Selain itu, dalam penyusunan APBD antara legislatif dan eksekutif tidak saling sandera. Kalau tidak kasih pokir APBD kemudian tidak di sahkan.
“Contoh ada satu bupati tolak Rp40 miliar pokirnya, dia marah-marah. Kemudian kasih surat peringatan silahkan tanda tangan siap jika ada masalah di kemudian hari, nggak berani juga (DPRD). Tolak sama bupati, jadi ini kembali lagi kepada keberanian kita bersikap di zaman turbelensi ini,” tegasnya.
Meski tidak menampik pokir adalah hak anggota legislatif, namun jika tidak sejalan dengan RKPD dan RPJMD, Dian meminta untuk tidak memaksakan. Sebab, bagaimanapun pokir itu program bukan bagi-bagi uang dan hak pribadi.
“Contoh yang pernah terjadi di DPRD Kota Mataram, meski pun sudah kembali uangnya. Namun jumlahnya miliaran di pakai yayasan jadi-jadian,” terangnya.
Untuk itu, Dian pun berharap kalau pun sudah terjadi seperti itu untuk tidak di ulang-ulang kembali di DPRD NTB.
“Kan sudah banyak contoh-contoh perkara di sini (NTB), KPK sedang berjalan contoh kasus shelter.

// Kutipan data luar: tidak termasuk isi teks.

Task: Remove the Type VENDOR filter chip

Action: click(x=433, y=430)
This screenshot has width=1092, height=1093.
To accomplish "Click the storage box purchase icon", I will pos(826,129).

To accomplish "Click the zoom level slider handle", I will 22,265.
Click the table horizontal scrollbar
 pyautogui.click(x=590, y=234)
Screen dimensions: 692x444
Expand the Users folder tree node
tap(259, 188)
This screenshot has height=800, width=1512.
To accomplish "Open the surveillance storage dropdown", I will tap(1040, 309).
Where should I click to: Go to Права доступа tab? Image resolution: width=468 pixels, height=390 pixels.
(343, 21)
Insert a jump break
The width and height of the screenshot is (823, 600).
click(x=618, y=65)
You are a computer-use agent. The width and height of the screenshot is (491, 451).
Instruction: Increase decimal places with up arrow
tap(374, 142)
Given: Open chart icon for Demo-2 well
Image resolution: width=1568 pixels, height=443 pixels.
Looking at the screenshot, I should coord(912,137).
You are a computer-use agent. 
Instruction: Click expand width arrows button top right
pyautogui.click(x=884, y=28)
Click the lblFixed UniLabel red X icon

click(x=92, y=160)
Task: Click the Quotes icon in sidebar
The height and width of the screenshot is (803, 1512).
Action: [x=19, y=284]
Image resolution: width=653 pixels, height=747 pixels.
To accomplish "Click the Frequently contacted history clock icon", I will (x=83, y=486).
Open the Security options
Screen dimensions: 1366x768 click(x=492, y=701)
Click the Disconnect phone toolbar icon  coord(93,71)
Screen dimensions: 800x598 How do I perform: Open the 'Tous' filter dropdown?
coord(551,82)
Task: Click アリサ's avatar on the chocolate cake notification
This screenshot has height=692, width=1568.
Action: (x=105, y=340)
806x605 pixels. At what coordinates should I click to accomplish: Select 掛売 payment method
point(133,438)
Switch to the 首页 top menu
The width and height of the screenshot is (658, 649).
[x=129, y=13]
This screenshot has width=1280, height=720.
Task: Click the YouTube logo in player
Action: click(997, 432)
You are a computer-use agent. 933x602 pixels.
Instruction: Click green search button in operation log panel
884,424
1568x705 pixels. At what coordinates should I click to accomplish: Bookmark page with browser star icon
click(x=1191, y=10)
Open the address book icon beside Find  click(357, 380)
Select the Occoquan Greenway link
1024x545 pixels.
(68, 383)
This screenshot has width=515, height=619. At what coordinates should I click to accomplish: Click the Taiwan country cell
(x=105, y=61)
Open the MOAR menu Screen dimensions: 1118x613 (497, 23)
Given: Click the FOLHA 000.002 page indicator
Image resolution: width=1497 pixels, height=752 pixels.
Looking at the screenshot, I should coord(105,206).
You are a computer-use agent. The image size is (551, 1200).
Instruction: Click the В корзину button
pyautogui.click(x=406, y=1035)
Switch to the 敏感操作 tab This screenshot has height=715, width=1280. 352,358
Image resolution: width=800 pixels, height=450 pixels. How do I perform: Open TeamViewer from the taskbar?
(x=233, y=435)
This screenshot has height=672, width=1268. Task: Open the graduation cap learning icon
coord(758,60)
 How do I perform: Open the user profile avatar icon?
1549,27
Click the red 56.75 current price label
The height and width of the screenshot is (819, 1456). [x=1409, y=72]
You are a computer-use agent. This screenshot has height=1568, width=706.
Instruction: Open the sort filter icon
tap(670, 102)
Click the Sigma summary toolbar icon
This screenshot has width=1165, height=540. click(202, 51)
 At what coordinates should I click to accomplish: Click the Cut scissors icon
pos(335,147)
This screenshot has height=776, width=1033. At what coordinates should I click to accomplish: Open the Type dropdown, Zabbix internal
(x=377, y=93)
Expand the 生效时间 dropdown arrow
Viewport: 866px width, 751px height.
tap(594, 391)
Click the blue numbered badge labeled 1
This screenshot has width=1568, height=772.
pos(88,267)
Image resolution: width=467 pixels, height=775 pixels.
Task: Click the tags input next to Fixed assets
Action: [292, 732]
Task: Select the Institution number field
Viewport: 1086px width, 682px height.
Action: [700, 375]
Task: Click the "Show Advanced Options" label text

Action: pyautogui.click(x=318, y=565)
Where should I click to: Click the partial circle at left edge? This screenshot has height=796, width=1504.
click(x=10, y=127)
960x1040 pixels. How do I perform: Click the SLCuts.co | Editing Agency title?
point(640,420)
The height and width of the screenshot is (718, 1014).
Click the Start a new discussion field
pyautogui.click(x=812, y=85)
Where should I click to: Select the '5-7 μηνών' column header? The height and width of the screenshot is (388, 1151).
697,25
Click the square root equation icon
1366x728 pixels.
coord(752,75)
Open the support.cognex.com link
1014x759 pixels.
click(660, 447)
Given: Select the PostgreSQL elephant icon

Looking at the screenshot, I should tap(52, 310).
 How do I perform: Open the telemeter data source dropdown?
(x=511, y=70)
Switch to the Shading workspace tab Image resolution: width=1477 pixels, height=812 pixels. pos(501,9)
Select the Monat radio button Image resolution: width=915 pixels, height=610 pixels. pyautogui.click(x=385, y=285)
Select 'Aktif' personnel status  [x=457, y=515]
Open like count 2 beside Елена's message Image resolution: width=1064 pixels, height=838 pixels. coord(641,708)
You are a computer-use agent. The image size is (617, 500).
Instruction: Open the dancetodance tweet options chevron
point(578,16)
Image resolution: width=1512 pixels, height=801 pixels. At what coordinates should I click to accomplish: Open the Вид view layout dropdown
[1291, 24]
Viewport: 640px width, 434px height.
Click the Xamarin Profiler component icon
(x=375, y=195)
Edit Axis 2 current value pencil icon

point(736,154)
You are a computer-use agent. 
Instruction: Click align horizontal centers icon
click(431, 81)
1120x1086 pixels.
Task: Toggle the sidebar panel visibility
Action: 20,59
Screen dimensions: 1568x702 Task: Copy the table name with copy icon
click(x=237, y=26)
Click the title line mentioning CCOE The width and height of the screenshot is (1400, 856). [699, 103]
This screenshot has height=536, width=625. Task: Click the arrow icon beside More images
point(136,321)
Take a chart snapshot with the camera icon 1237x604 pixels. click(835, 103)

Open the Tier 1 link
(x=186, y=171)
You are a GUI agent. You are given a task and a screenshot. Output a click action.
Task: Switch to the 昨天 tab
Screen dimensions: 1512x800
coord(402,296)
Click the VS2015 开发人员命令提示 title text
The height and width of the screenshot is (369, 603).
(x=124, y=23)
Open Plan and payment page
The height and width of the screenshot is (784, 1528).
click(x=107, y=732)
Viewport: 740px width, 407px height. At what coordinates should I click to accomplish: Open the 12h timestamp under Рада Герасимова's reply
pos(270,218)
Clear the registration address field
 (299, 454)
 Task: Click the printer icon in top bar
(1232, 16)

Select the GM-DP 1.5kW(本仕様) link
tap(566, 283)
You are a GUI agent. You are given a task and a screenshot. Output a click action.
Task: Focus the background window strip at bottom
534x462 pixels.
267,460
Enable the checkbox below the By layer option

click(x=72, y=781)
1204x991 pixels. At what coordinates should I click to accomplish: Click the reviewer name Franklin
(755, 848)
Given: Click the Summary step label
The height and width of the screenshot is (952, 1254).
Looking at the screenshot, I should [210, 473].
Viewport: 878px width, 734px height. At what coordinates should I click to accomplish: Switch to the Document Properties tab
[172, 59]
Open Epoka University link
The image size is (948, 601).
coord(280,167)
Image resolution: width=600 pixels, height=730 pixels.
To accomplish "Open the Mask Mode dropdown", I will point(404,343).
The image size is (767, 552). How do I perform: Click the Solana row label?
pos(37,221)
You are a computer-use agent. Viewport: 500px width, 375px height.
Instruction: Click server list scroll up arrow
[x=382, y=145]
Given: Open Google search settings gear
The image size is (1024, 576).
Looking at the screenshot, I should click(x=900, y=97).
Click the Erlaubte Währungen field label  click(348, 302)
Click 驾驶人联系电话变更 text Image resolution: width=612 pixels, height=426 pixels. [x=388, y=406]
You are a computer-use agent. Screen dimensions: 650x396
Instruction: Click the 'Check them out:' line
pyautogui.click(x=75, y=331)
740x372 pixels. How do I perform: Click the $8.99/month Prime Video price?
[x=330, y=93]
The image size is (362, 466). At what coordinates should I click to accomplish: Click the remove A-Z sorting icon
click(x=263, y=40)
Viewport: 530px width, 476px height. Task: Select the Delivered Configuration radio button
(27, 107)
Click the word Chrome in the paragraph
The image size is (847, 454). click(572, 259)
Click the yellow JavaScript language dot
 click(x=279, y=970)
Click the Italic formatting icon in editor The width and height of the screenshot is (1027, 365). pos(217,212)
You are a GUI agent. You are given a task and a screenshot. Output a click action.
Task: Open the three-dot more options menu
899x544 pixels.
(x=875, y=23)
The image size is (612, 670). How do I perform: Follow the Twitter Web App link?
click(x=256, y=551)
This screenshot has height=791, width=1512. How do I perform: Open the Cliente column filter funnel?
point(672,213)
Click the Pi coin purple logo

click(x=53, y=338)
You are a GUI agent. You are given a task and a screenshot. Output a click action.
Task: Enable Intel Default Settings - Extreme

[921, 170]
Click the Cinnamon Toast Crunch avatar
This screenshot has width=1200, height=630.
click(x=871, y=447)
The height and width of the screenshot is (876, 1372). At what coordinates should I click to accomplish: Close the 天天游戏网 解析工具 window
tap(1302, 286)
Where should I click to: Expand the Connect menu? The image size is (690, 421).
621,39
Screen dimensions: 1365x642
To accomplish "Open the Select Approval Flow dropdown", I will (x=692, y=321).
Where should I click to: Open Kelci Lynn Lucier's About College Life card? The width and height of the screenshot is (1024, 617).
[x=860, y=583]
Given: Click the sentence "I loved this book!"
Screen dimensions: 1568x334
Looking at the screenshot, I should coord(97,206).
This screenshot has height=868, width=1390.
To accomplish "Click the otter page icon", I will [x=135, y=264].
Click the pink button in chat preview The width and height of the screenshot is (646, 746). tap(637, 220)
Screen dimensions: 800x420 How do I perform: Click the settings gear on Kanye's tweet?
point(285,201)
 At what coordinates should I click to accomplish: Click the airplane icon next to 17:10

Kejati juga sedang berjalan kasus NTB Convention Center, saya akan bertemu Kajati dan penertiban tambang ilegal, termasuk kasus Gili Trawangan,” katanya.
Sosialisasi anti korupsi untuk legislatif, eksekutif dan masyarakat di Ruang Rapat Paripurna DPRD NTB dihadiri Sekda NTB Lalu Gita Ariadi dan pimpinan dan anggota DPRD serta pimpinan organisasi perangkat daerah (OPD) lingkungan Pemerintah Provinsi (Pemprov) NTB. (GA. Im*)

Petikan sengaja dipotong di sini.